Trauer

Aus kulturkritik

Trauer ist die Verarbeitung eines Verlustes, einer endgültigen Abwesenheit einer Beziehung, welche nicht zu Ende gegangen ist, in ihrer Geschichte also abgebrochen ist und nur im Gedanken fortbesteht (siehe Denken). Trauer setzt also eine Beziehung zur eigenen Geschichte vorraus und ist der Schmerz ihres Untergangs. Wo dieser Gewohnheit ist, kann Trauer nicht entstehen. Alexander Mitscherlich hält es für eine Eigenschaft des modernen Menschen, zur Trauer unfähig zu sein. Doch dies ist nicht menschliche Eigenschaft, sondern die Bestimmung von Verhältnissen der bürgerlichen Kultur, in denen Beziehungen unentwegt entrissen werden, so dass sich die Menschen daran gewöhnen müssen, sofern sie den Notwendigkeiten dieser Verhältnisse Folge leisten.
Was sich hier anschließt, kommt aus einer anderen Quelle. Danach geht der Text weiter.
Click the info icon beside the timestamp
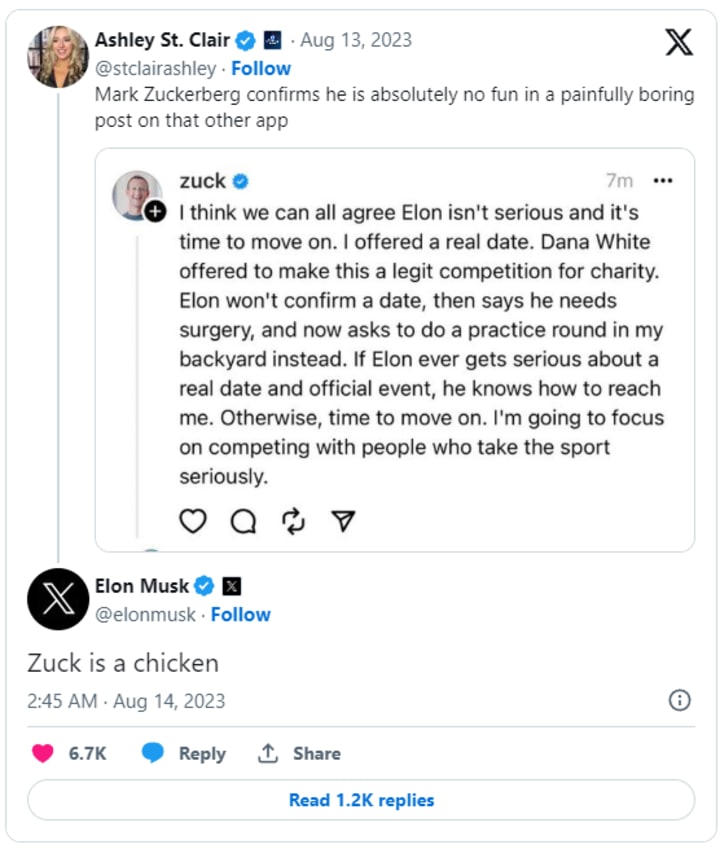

Die Enthebung vonTrauer über Geschichtsverlust ist grundlegend für die Verarbeitung von Trennung und Teilung, für die Erkenntnis von Isolation, welche abstrakte Lebensbedingungen bewirken (siehe Realabstraktion), Grund einer subjektiven Empfindungslosigkeit gegen objektive Bedingung und von da her eine der Ursachen für reaktionäres Bewusstsein.

Allerdings glänzen flexible Menschen in der Fähigkeit, sich ihrer Gefühle zu entgegenwärtigen. Ihnen ist die Unfähigkeit zu trauern existenznotwendig, da sie sich dem Erfolg verschrieben haben.